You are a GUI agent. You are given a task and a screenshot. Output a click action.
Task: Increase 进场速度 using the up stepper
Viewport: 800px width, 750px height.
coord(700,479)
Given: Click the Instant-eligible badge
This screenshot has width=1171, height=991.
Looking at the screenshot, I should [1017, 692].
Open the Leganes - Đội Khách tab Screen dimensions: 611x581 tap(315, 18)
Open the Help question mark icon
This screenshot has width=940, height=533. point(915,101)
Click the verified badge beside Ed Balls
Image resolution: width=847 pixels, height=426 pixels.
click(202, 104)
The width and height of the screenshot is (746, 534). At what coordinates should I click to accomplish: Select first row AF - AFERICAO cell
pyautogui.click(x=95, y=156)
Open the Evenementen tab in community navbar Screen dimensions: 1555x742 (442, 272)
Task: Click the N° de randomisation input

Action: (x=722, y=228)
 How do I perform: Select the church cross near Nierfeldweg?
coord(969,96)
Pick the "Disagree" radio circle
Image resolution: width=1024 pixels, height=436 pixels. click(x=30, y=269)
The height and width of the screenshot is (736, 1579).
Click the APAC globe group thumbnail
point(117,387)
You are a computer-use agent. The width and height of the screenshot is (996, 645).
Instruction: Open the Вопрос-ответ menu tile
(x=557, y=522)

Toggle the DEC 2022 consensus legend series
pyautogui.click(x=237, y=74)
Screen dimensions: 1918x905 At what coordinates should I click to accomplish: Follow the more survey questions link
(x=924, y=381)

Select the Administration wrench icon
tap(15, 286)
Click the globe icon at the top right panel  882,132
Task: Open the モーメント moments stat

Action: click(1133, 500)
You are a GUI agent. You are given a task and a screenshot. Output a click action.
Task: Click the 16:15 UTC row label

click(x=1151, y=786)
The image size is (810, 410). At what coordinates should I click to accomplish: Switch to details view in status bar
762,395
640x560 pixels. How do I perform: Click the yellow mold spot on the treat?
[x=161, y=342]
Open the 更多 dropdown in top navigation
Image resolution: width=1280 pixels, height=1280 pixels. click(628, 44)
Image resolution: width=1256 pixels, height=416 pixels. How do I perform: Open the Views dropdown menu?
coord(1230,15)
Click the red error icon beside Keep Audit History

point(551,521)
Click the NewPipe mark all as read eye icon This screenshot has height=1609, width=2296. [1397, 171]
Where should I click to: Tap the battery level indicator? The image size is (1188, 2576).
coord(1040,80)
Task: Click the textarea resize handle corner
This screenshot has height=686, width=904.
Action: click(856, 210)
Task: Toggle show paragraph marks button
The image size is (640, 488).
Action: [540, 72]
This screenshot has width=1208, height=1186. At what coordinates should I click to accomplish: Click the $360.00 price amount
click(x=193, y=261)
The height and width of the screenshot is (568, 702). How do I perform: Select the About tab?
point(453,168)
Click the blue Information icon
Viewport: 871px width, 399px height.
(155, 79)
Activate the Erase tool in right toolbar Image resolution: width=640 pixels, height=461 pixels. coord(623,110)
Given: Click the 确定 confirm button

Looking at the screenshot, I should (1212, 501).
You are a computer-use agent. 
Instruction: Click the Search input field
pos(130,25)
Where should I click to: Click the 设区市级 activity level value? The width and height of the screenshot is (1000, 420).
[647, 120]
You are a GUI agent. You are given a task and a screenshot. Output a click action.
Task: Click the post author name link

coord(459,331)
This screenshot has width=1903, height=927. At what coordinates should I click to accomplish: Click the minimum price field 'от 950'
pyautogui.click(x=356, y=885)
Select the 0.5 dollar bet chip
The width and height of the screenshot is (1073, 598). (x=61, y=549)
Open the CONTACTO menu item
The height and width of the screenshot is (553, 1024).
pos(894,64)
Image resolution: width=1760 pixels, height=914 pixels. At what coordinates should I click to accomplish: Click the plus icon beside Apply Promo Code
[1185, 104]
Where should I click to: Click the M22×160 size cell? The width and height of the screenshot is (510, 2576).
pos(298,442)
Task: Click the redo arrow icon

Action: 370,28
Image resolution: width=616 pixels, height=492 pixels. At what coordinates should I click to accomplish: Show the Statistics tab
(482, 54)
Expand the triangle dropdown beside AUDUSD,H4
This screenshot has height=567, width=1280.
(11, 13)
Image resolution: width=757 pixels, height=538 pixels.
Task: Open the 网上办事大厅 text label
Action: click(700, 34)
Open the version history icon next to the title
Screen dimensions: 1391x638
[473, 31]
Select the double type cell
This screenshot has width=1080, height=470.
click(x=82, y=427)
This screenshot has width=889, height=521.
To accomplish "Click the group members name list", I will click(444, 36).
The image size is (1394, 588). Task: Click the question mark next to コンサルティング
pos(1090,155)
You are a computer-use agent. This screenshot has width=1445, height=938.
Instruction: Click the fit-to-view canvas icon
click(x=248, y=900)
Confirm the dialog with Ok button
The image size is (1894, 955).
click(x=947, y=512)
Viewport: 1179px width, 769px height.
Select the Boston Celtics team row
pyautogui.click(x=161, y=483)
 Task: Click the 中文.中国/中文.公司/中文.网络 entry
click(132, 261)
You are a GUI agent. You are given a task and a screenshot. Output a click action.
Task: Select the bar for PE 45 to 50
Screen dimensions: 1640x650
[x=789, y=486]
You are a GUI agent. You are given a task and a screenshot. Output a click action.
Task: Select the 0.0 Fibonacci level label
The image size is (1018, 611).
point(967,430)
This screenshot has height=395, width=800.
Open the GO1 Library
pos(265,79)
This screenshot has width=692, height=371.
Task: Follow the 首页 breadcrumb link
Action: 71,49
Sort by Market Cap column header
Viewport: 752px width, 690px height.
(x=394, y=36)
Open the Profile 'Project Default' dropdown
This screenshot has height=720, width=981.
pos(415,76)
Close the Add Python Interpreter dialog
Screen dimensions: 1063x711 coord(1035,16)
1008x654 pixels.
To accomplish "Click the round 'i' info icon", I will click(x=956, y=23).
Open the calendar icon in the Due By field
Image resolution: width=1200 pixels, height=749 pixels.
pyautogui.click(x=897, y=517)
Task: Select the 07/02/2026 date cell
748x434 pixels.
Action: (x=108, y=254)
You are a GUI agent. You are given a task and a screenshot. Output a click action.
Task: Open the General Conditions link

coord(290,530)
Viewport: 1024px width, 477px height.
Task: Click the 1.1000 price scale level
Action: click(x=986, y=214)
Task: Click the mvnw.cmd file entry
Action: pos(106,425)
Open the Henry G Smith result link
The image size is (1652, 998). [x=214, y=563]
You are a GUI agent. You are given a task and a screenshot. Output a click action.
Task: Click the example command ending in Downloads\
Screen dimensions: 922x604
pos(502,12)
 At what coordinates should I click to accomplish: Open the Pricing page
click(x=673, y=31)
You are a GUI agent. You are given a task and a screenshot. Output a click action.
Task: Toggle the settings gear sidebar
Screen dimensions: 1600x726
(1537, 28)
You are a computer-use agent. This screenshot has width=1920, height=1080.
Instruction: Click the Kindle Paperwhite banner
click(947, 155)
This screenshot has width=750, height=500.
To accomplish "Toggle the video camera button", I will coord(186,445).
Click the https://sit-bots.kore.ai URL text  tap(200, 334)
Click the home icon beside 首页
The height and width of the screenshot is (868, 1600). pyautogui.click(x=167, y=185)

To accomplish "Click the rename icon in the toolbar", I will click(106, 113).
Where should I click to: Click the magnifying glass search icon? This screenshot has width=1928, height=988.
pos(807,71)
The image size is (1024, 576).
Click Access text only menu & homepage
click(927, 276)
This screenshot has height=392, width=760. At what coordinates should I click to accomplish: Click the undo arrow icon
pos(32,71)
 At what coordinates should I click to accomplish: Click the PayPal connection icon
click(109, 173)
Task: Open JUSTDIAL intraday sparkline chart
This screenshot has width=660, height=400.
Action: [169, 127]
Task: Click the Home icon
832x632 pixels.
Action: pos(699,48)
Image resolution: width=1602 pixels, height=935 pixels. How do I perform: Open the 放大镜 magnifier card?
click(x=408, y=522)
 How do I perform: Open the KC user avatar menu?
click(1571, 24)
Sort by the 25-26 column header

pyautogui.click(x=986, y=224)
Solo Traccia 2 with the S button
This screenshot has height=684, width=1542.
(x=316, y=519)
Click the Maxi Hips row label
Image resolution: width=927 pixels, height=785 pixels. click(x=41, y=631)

• **What the task requires**:
Lines with "toolbar": find them in the data and copy each one.

• **Result for this exercise**:
Activate the Erase tool in right toolbar Image resolution: width=640 pixels, height=461 pixels. coord(623,110)
To accomplish "Click the rename icon in the toolbar", I will click(106, 113).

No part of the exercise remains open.